## [SUPPLIED INFORMATION]
____

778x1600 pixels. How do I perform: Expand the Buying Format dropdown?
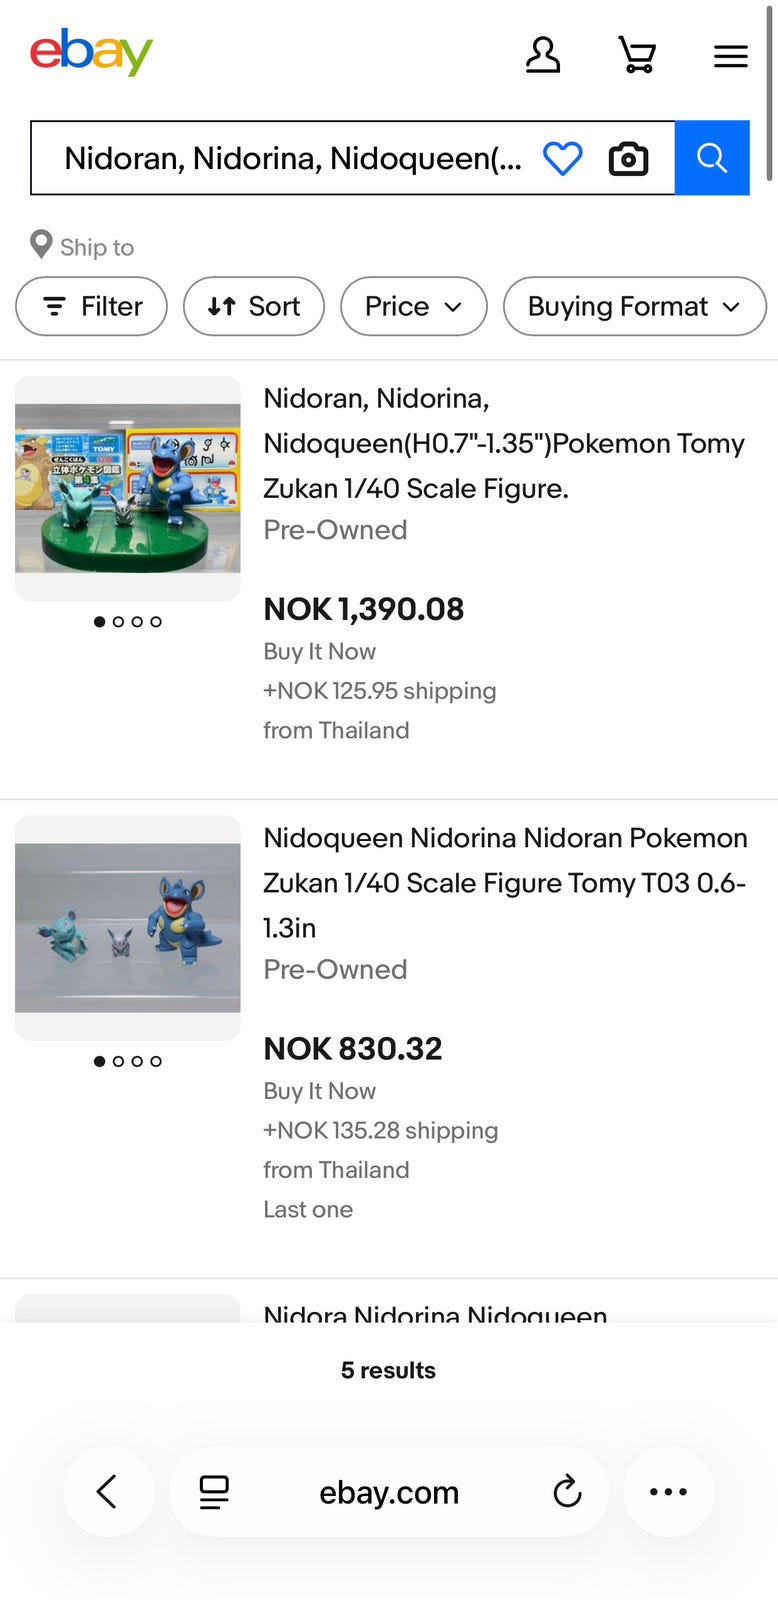(635, 306)
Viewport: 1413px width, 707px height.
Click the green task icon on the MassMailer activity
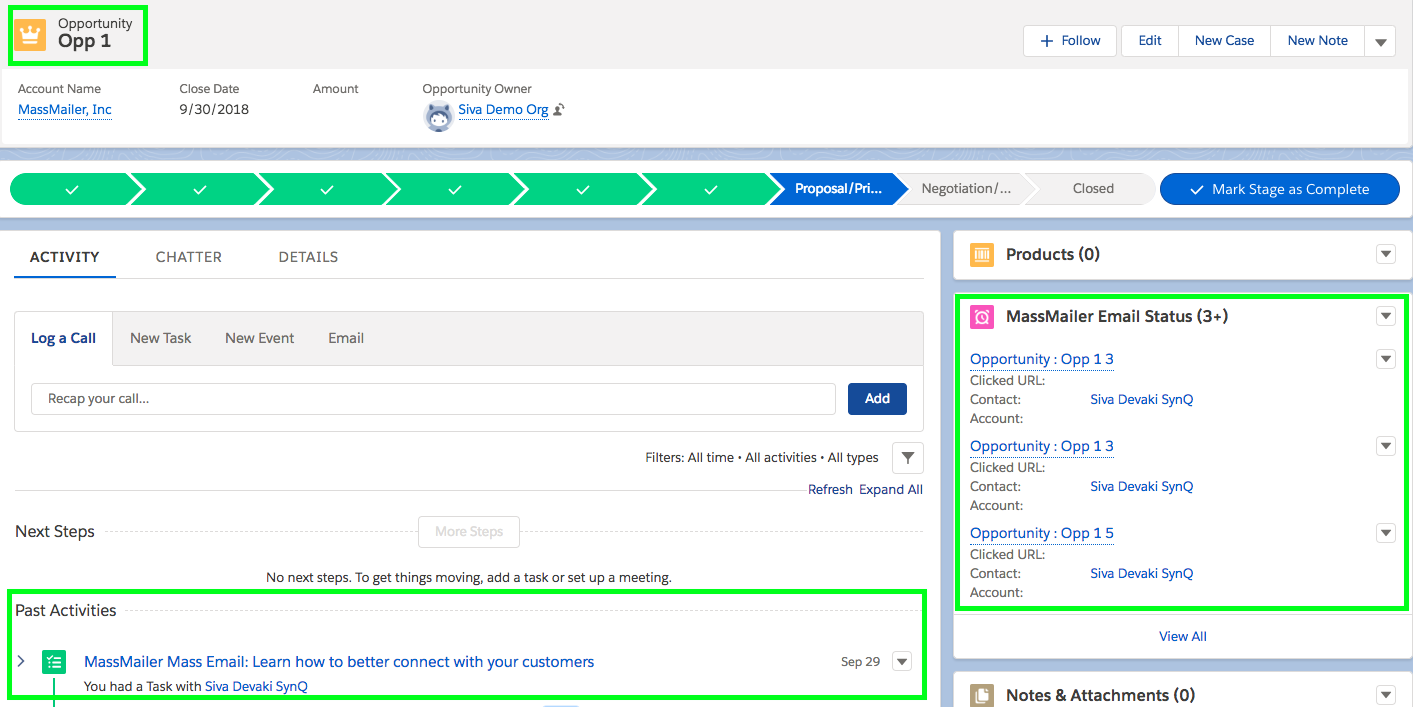(x=53, y=661)
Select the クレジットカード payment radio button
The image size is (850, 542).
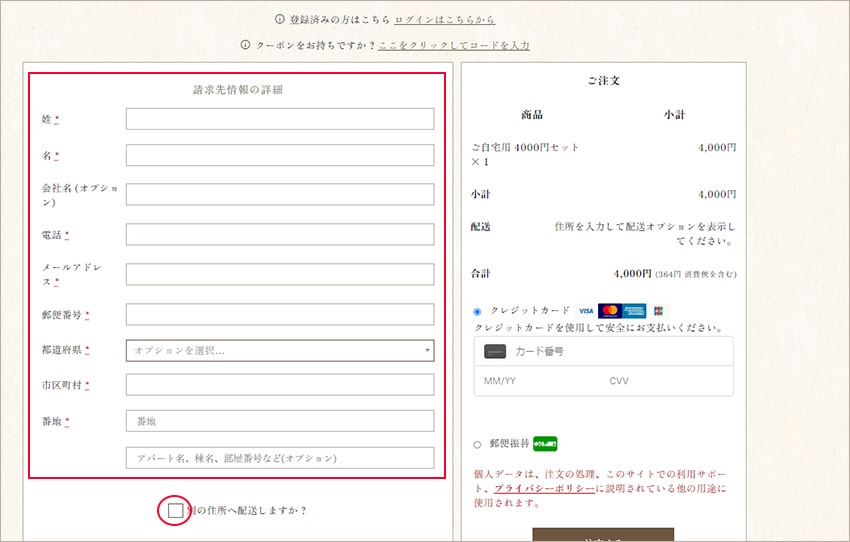[477, 312]
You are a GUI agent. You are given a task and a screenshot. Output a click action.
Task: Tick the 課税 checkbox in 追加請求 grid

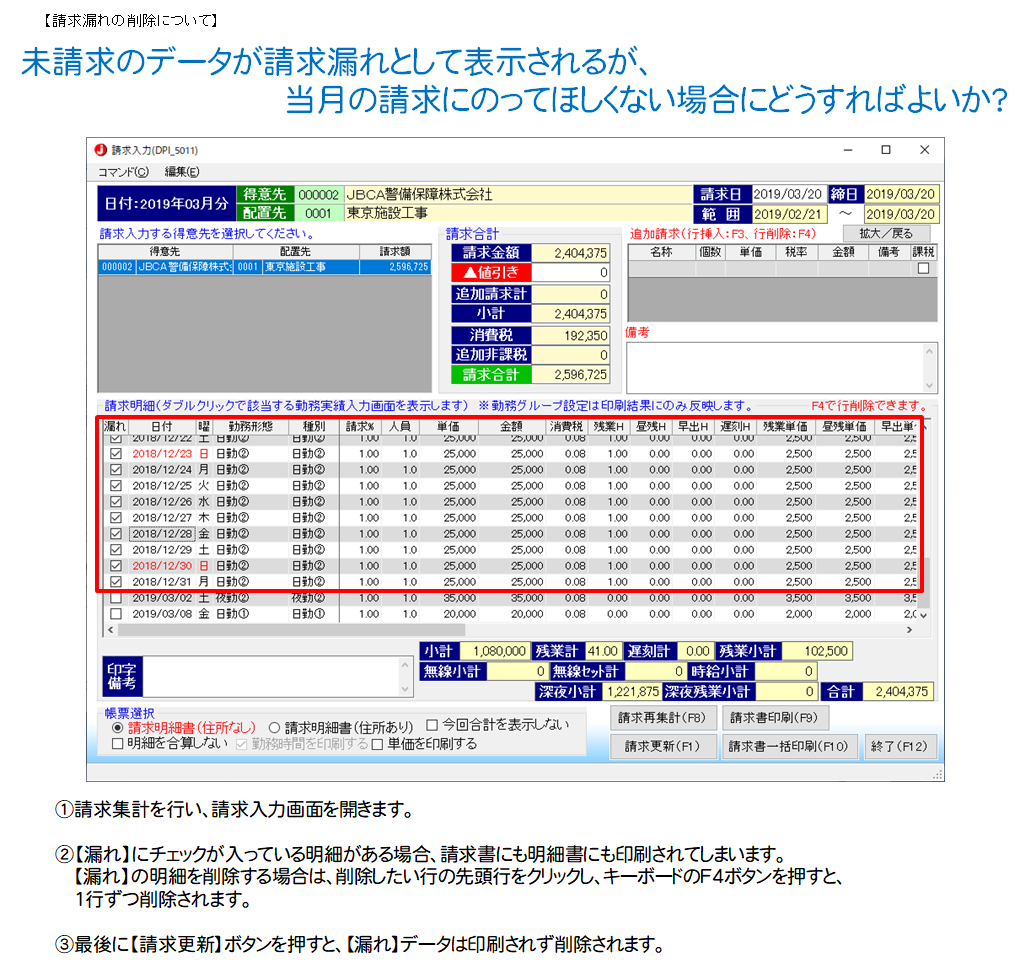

____

## [EXERCISE DESCRIPTION]
Your copy should restate every record word for word and contain no pictures.

## [EXPECTED ANSWER]
778x1600 pixels. How do I perform: Expand the Buying Format dropdown?
(635, 306)
Viewport: 1413px width, 707px height.
Click the green task icon on the MassMailer activity
(x=53, y=661)
Select the クレジットカード payment radio button
The image size is (850, 542).
[477, 312]
You are a GUI agent. You are given a task and a screenshot. Output a click action.
Task: Tick the 課税 checkbox in 追加請求 grid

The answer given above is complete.